From Thomas Sumter, Sr.
Stateburgh [S.C.] 12th April 1791.
Being informed by my son that he will wait on you in Cha[rle]ston at your arrival, I am happy in having an Occasion of offering you the sincerest welcome to our State, together with my best wishes for your health & happiness, not only at present but in perpetuity 1
In your travels you may yet remark the traces of British devastation, & I am afraid, the pernicious effects of impolitic counsels, and lax principles—But you will also discern a happy contrast to this representation, in the prospects of vigor & prosperity, that are now budding from the unity of Our American Governments, & which, have been so strongly Assured to us by the happy management which has charactered the first & most trying period of your Presidency—I hope Sir, this freedom will be excused as I have been moved to it from considerations of the highest esteem & the evermost regard—And likewise to declare how happy the People of this quarter & myself should be made, by having an opportunity of receiving one amongst us, who, is always thought & spoken of with most affectionate emotion.
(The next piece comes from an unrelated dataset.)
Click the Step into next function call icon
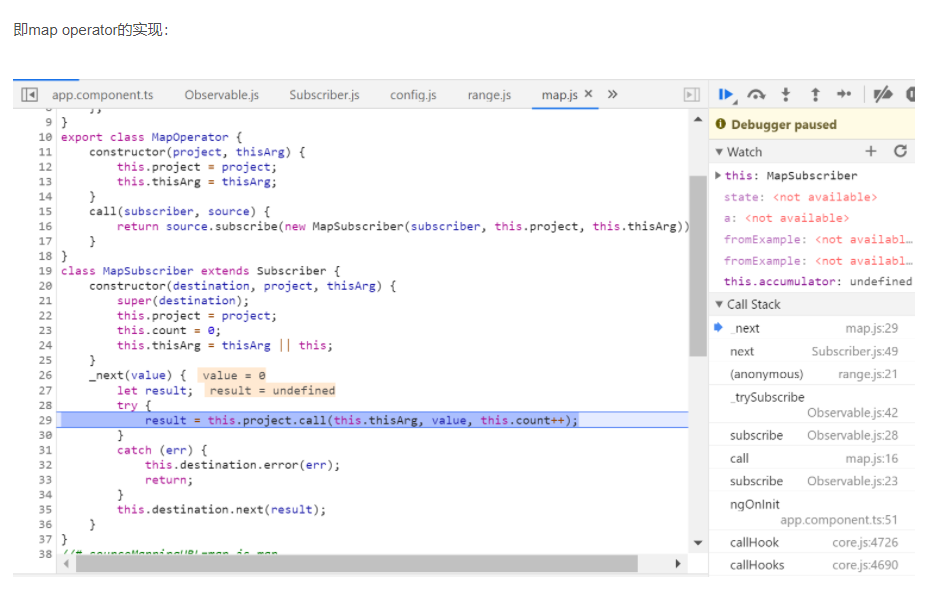933x608 pixels. [x=786, y=94]
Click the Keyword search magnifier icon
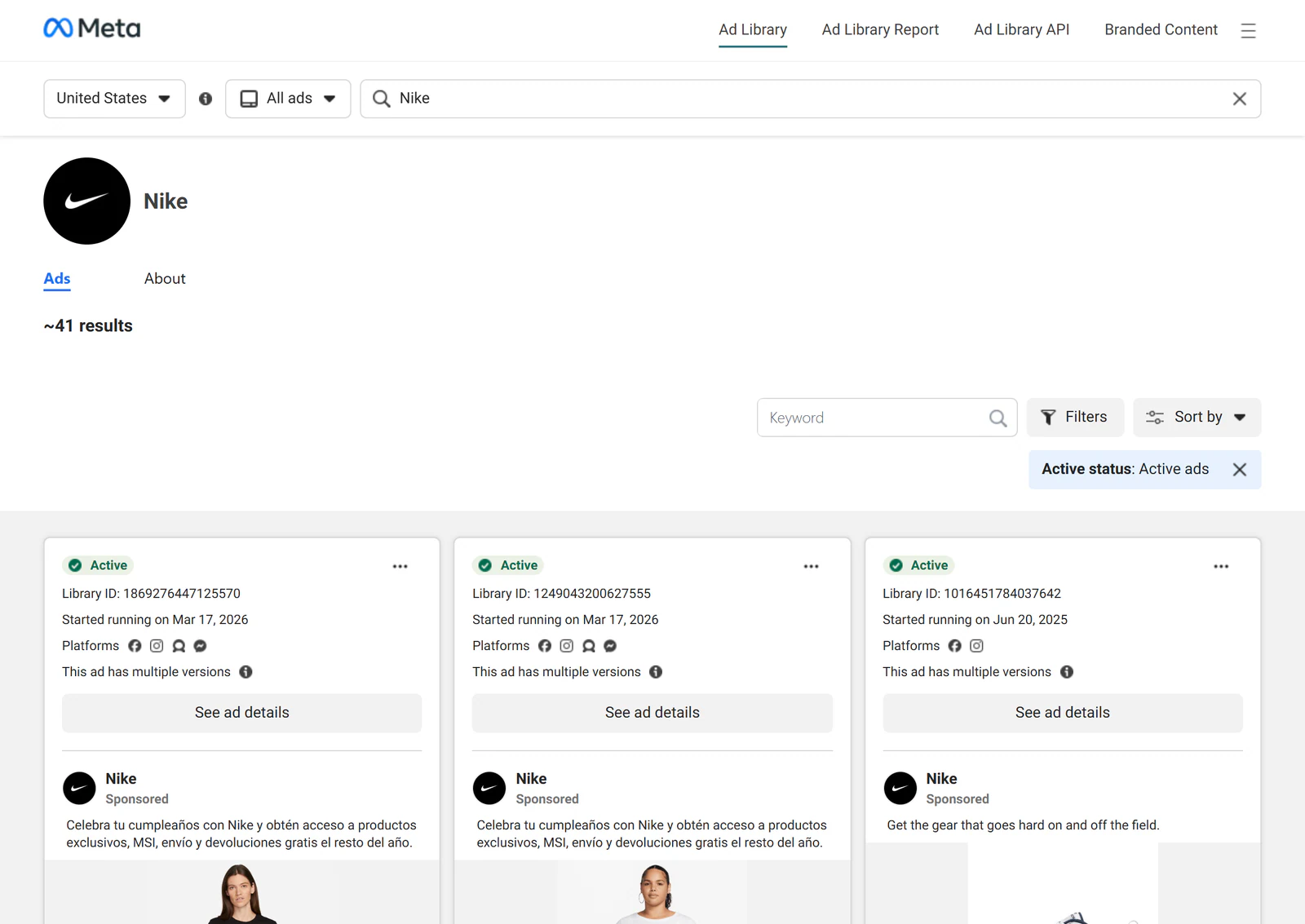Viewport: 1305px width, 924px height. [x=998, y=418]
We have been led to suggest our desire from a report of your having it in your intention to visit Collumbia & Camden, the first, lies opposite to State b⟨mutilated⟩ 30 miles distance & the latter at not m⟨mutilated⟩ 20—So that the deviation will be perhaps, more trifling than the pleasure which the view of those Highlands, may afford, which have been doubtless described to you2—Allow me Dear Sir, to subscribe myself with the truest sentiments of respect & regard yr most Obdt Hbe Sert
Thos Sumter senr
ALS, PHi: Gratz Collection; copy, WHi: Draper Collection, Sumter MSS.
Congressman Thomas Sumter, Sr. (1734–1832), a native of Hanover County, Va., served in the French and Indian War before he was arrested for debt in the early 1760s. He escaped from jail and fled to the backcountry of South Carolina. During the American Revolution, Sumter distinguished himself as the commander of a band of partisan militia that successfully harassed the British in 1780–81. He served in the state legislature until 1790 and voted against the federal Constitution in the state ratifying convention of 1788.
1. Thomas Sumter, Jr. (1768–1840), was his father’s only surviving child.
2. GW did not make the suggested detour to Stateburg.